Records shown:
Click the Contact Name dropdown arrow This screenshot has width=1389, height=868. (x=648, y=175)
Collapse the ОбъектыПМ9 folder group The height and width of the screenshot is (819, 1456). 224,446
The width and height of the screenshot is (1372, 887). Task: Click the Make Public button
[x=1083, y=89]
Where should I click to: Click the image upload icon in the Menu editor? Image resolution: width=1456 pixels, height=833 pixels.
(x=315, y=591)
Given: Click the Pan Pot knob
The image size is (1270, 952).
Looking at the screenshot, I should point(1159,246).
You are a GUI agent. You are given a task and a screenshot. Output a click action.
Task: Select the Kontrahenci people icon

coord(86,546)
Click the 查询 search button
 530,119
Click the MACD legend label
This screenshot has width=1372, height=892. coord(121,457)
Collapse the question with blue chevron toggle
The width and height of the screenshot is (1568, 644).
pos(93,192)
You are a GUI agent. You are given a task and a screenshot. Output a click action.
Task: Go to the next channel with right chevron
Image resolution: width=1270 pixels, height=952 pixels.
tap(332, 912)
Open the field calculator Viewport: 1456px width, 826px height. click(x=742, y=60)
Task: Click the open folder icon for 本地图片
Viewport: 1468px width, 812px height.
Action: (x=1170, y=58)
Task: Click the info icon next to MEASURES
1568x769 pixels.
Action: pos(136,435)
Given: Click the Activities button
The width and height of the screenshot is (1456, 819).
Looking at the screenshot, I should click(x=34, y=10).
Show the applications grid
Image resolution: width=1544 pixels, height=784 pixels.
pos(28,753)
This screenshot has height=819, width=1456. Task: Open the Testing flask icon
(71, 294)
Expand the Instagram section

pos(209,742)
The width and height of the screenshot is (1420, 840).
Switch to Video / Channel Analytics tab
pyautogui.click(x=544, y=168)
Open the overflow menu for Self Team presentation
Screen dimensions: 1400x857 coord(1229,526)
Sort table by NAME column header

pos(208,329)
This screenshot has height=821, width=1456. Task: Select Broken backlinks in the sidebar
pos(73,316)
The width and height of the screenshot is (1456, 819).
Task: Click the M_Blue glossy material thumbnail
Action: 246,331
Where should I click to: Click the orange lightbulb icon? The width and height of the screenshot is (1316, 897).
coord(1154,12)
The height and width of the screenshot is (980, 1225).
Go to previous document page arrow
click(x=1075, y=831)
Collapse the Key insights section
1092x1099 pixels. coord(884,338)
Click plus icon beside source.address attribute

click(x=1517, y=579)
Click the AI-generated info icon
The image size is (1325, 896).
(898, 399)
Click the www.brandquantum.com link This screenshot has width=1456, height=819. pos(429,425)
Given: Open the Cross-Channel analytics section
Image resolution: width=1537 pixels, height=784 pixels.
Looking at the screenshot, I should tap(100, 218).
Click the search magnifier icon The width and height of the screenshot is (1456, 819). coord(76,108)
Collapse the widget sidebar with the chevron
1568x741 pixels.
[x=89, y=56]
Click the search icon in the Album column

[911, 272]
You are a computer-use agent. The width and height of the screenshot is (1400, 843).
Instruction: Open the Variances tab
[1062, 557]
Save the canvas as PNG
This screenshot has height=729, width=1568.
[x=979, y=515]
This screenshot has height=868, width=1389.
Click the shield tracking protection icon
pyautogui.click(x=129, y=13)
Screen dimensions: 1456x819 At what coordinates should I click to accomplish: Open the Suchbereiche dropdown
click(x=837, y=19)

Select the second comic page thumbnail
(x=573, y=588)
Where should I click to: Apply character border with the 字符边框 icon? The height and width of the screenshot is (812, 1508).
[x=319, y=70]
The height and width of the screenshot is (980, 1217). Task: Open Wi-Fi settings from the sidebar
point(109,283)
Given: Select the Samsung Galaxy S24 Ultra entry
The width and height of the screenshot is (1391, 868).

Assignment:
Please give all the entries above again, exactly as they stand.

Reply to the exercise:
Click the Contact Name dropdown arrow This screenshot has width=1389, height=868. (x=648, y=175)
Collapse the ОбъектыПМ9 folder group The height and width of the screenshot is (819, 1456). 224,446
The width and height of the screenshot is (1372, 887). Task: Click the Make Public button
[x=1083, y=89]
Where should I click to: Click the image upload icon in the Menu editor? Image resolution: width=1456 pixels, height=833 pixels.
(x=315, y=591)
Given: Click the Pan Pot knob
The image size is (1270, 952).
Looking at the screenshot, I should point(1159,246).
You are a GUI agent. You are given a task and a screenshot. Output a click action.
Task: Select the Kontrahenci people icon

coord(86,546)
Click the 查询 search button
 530,119
Click the MACD legend label
This screenshot has width=1372, height=892. coord(121,457)
Collapse the question with blue chevron toggle
The width and height of the screenshot is (1568, 644).
pos(93,192)
You are a GUI agent. You are given a task and a screenshot. Output a click action.
Task: Go to the next channel with right chevron
Image resolution: width=1270 pixels, height=952 pixels.
tap(332, 912)
Open the field calculator Viewport: 1456px width, 826px height. click(x=742, y=60)
Task: Click the open folder icon for 本地图片
Viewport: 1468px width, 812px height.
Action: (x=1170, y=58)
Task: Click the info icon next to MEASURES
1568x769 pixels.
Action: pos(136,435)
Given: Click the Activities button
The width and height of the screenshot is (1456, 819).
Looking at the screenshot, I should click(x=34, y=10).
Show the applications grid
Image resolution: width=1544 pixels, height=784 pixels.
pos(28,753)
This screenshot has height=819, width=1456. Task: Open the Testing flask icon
(71, 294)
Expand the Instagram section

pos(209,742)
The width and height of the screenshot is (1420, 840).
Switch to Video / Channel Analytics tab
pyautogui.click(x=544, y=168)
Open the overflow menu for Self Team presentation
Screen dimensions: 1400x857 coord(1229,526)
Sort table by NAME column header

pos(208,329)
This screenshot has height=821, width=1456. Task: Select Broken backlinks in the sidebar
pos(73,316)
The width and height of the screenshot is (1456, 819).
Task: Click the M_Blue glossy material thumbnail
Action: 246,331
Where should I click to: Click the orange lightbulb icon? The width and height of the screenshot is (1316, 897).
coord(1154,12)
The height and width of the screenshot is (980, 1225).
Go to previous document page arrow
click(x=1075, y=831)
Collapse the Key insights section
1092x1099 pixels. coord(884,338)
Click plus icon beside source.address attribute

click(x=1517, y=579)
Click the AI-generated info icon
The image size is (1325, 896).
(898, 399)
Click the www.brandquantum.com link This screenshot has width=1456, height=819. pos(429,425)
Given: Open the Cross-Channel analytics section
Image resolution: width=1537 pixels, height=784 pixels.
Looking at the screenshot, I should tap(100, 218).
Click the search magnifier icon The width and height of the screenshot is (1456, 819). coord(76,108)
Collapse the widget sidebar with the chevron
1568x741 pixels.
[x=89, y=56]
Click the search icon in the Album column

[911, 272]
You are a computer-use agent. The width and height of the screenshot is (1400, 843).
Instruction: Open the Variances tab
[1062, 557]
Save the canvas as PNG
This screenshot has height=729, width=1568.
[x=979, y=515]
This screenshot has height=868, width=1389.
Click the shield tracking protection icon
pyautogui.click(x=129, y=13)
Screen dimensions: 1456x819 At what coordinates should I click to accomplish: Open the Suchbereiche dropdown
click(x=837, y=19)

Select the second comic page thumbnail
(x=573, y=588)
Where should I click to: Apply character border with the 字符边框 icon? The height and width of the screenshot is (812, 1508).
[x=319, y=70]
The height and width of the screenshot is (980, 1217). Task: Open Wi-Fi settings from the sidebar
point(109,283)
Given: Select the Samsung Galaxy S24 Ultra entry
The width and height of the screenshot is (1391, 868).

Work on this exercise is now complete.